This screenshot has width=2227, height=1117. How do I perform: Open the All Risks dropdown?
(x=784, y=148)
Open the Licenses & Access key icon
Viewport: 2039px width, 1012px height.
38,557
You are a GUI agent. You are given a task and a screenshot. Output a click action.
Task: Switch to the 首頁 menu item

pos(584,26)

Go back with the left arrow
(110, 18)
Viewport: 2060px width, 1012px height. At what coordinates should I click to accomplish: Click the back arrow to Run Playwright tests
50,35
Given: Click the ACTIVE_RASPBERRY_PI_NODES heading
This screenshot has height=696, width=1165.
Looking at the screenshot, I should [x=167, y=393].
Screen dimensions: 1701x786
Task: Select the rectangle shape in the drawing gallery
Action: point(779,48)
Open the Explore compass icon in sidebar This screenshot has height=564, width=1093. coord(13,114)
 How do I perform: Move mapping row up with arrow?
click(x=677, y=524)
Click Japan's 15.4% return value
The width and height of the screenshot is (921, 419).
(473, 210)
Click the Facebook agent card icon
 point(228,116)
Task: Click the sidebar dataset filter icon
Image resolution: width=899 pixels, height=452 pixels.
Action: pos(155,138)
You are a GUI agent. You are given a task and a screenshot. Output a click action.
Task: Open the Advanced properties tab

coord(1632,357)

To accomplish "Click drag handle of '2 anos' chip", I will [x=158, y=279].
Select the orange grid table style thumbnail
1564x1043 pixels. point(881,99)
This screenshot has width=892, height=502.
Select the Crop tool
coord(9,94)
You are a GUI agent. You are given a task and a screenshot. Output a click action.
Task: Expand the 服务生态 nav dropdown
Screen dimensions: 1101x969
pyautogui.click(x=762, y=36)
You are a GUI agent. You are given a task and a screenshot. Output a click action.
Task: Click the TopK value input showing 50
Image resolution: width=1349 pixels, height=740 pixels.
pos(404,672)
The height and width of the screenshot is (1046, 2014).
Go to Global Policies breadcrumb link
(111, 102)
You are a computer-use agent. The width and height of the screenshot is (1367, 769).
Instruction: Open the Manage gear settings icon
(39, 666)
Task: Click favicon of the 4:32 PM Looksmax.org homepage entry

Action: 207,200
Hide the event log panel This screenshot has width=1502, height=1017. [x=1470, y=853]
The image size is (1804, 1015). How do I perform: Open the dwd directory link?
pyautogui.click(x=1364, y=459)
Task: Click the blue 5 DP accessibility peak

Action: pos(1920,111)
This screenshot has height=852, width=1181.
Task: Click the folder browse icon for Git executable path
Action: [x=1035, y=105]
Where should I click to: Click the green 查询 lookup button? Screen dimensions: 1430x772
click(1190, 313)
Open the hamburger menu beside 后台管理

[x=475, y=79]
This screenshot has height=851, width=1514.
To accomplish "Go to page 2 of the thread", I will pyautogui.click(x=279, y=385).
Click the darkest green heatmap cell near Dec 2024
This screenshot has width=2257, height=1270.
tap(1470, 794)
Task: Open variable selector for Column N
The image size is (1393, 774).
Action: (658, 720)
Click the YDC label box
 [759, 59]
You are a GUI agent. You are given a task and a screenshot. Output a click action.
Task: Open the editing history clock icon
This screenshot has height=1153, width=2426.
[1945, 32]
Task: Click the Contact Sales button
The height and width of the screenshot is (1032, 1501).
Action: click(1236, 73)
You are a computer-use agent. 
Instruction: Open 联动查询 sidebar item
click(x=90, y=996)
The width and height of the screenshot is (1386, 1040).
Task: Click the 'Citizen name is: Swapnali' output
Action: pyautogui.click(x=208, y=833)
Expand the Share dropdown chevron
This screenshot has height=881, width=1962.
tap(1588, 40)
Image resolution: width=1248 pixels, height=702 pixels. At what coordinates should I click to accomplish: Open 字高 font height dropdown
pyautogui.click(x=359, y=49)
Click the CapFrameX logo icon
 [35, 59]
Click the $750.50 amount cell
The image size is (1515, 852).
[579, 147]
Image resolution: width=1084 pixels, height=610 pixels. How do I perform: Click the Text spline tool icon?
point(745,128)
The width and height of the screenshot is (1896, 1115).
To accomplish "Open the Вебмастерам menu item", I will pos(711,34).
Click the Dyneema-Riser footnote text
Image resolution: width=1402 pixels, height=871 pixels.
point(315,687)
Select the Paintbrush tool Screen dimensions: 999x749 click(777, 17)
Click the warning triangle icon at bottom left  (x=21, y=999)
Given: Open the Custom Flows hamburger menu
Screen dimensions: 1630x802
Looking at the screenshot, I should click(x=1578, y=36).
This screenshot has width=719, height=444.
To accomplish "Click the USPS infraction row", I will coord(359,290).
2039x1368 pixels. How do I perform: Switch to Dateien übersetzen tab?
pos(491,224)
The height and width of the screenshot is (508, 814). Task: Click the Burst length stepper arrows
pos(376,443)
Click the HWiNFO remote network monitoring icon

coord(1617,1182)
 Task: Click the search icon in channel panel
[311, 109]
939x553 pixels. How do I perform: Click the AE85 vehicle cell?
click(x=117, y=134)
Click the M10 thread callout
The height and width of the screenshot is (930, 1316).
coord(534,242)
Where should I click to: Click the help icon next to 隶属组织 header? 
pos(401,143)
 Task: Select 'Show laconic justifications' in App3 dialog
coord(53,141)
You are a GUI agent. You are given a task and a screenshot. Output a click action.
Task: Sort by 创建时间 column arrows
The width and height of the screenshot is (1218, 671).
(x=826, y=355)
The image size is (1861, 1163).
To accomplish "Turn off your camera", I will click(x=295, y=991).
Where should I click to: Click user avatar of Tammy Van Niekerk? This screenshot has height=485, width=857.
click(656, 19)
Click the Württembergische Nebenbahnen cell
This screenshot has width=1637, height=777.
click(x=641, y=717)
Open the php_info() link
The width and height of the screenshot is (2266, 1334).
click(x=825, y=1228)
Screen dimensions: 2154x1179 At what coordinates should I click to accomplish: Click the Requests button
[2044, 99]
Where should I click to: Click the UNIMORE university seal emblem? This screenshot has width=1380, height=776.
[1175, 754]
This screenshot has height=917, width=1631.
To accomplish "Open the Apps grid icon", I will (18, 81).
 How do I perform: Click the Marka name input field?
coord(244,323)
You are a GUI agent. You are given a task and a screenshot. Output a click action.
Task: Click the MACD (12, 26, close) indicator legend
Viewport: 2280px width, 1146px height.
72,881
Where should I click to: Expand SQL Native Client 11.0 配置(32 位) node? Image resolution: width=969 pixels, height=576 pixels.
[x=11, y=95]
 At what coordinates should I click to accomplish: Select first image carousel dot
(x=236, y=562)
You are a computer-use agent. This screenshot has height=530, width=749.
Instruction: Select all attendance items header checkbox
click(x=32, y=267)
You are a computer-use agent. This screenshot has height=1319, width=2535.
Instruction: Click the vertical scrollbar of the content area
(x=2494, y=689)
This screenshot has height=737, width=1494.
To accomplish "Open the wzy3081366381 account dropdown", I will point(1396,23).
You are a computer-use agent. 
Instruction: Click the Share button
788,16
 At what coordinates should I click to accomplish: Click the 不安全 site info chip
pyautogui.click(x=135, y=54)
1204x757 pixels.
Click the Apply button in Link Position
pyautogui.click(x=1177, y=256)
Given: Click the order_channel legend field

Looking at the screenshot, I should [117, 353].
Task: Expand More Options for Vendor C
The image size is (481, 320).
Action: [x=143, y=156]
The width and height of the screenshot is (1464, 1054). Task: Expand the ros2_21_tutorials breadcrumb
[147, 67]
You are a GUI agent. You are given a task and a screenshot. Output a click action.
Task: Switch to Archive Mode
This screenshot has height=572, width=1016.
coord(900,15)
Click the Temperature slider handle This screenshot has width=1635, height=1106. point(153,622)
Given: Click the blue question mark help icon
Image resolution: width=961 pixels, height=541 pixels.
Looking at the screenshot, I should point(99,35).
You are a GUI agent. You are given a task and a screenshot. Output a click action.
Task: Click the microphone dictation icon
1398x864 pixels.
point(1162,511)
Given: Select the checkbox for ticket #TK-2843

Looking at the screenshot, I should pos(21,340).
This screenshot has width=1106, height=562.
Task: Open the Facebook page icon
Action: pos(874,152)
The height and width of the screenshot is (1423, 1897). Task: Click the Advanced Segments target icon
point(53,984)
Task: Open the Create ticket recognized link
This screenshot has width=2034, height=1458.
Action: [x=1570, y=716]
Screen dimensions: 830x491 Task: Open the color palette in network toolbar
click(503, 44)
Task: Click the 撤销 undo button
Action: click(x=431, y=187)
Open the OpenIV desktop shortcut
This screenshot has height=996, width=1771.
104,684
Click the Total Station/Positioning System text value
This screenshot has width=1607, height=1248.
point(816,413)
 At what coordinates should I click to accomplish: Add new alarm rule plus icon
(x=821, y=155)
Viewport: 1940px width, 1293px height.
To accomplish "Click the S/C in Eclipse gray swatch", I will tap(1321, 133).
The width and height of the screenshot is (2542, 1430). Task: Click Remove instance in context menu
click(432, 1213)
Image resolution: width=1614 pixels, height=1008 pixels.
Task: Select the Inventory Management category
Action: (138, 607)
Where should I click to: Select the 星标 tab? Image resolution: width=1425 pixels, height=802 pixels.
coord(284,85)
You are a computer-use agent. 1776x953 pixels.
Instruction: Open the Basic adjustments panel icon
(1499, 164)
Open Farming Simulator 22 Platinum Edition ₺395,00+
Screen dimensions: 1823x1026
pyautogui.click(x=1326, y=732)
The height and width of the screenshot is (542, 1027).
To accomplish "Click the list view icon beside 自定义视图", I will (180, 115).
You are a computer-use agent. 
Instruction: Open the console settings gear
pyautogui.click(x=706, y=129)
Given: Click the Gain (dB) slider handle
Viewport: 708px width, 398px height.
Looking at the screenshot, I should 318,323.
§ §
*The task:* Within the records, filter for lines that contain the word "slider" and show each one.

*Solution:*
Click the Temperature slider handle This screenshot has width=1635, height=1106. point(153,622)
Given: Click the Gain (dB) slider handle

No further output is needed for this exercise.